High school was honestly one of the good times of my life, but it definitely wasn't the best. It taught me a lot, and i've had a ton of friends, but i've actually felt like i was the only who wanted more in life than the rest. Okay fine, that isn't fair. Maybe they all did, but everyone just hid their real intentions in life. But honestly, i felt like i was stuck with people i wasn't happy with, i was trying to be someone i wasn't, and i'm not even joking. There were the good people and there were the bad people, but at the end of the day, i feel like changes really isn't so bad. Literally, i mean, i swear it isn't.
I had some sort of a 360 degrees turn when i turned 18, i got chosen for National Service (fucking hated it and i still do), i was in the 2nd batch. So i had to postpone my studies' process for a bit, so i applied for a September intake for a school in the UK. Got accepted, parents were happy, and was going to pay my fees and the whole shit ya know? Then some fucked up hell came and ruined all my plans. I can't say i was excited about that (lol sarcasm har har) so obviously, i was super duper devastated. Having to go for national service, and my dream of getting out of suffocation was cut off. not literally suffocating, but i felt suffocated being here in KK so i really wanted to leave.
AND I DID.
Just not the whole fancy nancy UK. After finishing national service (was so fucking glad i'm done with it i fucking hated it), I did a really reluctant choice of moving to KL to get my pre-U done, and boy did i make the best decision ever. KL was the best choice i've made, not that i'm gonna continue there for degree but moving to KL was a fucking damn amazing decision i've made. I was honestly very lonely when i first left for KL, i felt like no one cared besides my family and the 1 or 2 friends only who cared to ask that i left. The rest didn't honestly give a shit. Mind you, i am not gossiping about them or saying shit about them, because honestly at one point, we're all still friends but i've just discovered that we've all went our separate ways and i don't hate them at all.
But man, i've been studying in KL almost a year now. A week and a half from now, marks the 1 year of being in KL. I've met a ton of people that honestly touched my life and taught me so many things, different cultures, languages, life, maturity, food, perspectives, and basically.. appreciation for people. I've always loved humanity, and i've always tried to see the good in people (lol fucking cheesy but ya), but i've always had a dark cloud looming around my head and it was so hard for me to see that people can be good (I was/am not bitter ok was just a typical teen). I'm so grateful to have met the best people in KL that i can totally say that cares for me as much as i do for them, it's such a sweet thing to have a random phone call from anyone that are close to me in KL to call me for random hangouts, lunches, shisha moments, and even window shopping! OR even running errands, i wouldn't even mind because the COMPANY really does matter. Even though i do get a lot of 3/4 am phone calls and texts about some of my friends being drunk HAHA but yeah or just me being worried whenever some of my friends goes out for parties.
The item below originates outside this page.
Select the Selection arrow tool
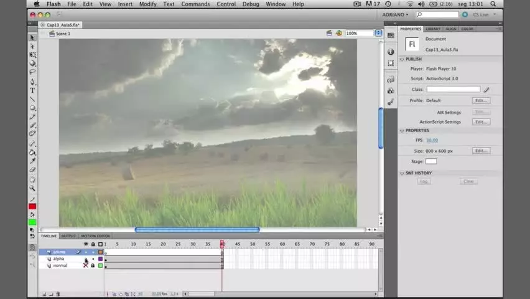530x299 pixels. tap(32, 37)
But guys, i just felt like i should share this to all of you, to all the people that feels so fucking fucked up right now, that feels so fucking lonely because you know there are the people who can click and understand you but they're just not in front of you, its okay, because THERE WILL BE. I honestly was impatient, tried so hard to believe that i deserve better, but instead i settled. DONT EVER FUCKING SETTLE, man. Take a god honest fucking deep breath, because when you go out of your comfort fucking zone, you will actually meet better people. I'm not saying you gotta be naive, of course you gotta be careful with your choice of people in your life, but just because 99% of humanity are cock-sucking fuckers, doesn't mean the 1% of it are. BE your own cheerleader.
I am obviously still human being, i still feel all those sad shit, but i will always have a reminder that there are people from the other side of this country or the world that goes through worst than i did/do, so i tell myself to be grateful for the people and things in my life. BECAUSE man, i'm a bloody hell contented person now. and always will be.
Thats all guys, plus i'm so tired, rant soon (maybe)!
hope the pictures suffice!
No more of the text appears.